Kala itu dusunnya tak mampu menjangkau untuk membeli dadak merak, akhirnya orang di dusunnya sepakat membentuk gajah-gajahan. Yang membedakan dengan gajah-gajahan yang lain adalah, penunggang gajah seorang remaja yang berpakaian Jathilan. Tembang-tembang yang dipakai adalah tembang trend, misal tembang campursarinan dan dangdut koplo. Ada 2 pesinden yang ikut mengiringinya. Antusias penonton lumayan, orang yang terlibat juga banyak intinya sambil senang-senang.
Adalagi kelompok gajah-gajahan yang inti ceritanya adalah sindiran buat raja, gajah ibarat penguasa. Gajah-gajahan tersebut dinaikan perempuan, mengandung sindiran bahwa raja disetir oleh perempuan. Sehingga segala kebijakan dan keputusannya dipengaruhi oleh istrinya.
Keduanya berfungsi sebagai kaki yang membuat gajah-gajahan bisa berjalan. Sementara pengiring yang ada di belakang dan samping bertugas menyayi dan mengarahkan gerak gajah. Karena pemikul yang berfungsi sebagai kaki tak bisa melihat depan karena berada di dalam tubuh gajah-gajahan. Sedang orang yang usianya tua bertugas menuntun gajah-gajahan dengan memegang tali yang terlilit di leher gajah-gajahan. Begitu juga di belakang gajah-gajahan ada orang tua yang bertugas seperti penggembala membawa cemeti.
Terakhir adalah penabuh jedor dan gamelan, dari bunyi alat ini bisa diketahui kapan gajah-gajahan harus goyang bokongnya ke kiri atau ke kanan. Dari bunyi gamelan ini menandakan Japan gajah-gajahan harus berjalan dan berhenti.

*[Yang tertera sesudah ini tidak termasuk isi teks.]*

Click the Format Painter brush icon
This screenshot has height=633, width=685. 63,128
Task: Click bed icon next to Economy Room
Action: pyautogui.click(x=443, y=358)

Ciri khas kesamaan gajah-gajahan adalah, replika gajah itu sendiri, toa pengeras suara, pemikul, dan jedor.
Apapun alur ceritanya mereka tidak saling menyalahkan. Sebenarnya gajah-gajahan sudah ada sebelum Kakek bahkan buyut para peseni gajah-gajahan ini. Puluhan gajah-gajahan dari perwakilan kecamatan di kabupaten Ponorogo tersebut digelar dalam rangka peringatan hari jadi kabupaten Ponorogo ke 520. Urusan pakem itu relatif, katanya.
Seni gajah-gajahan sering disebut seni jalanan, karena berjalan menyelusuri jalanan kampung.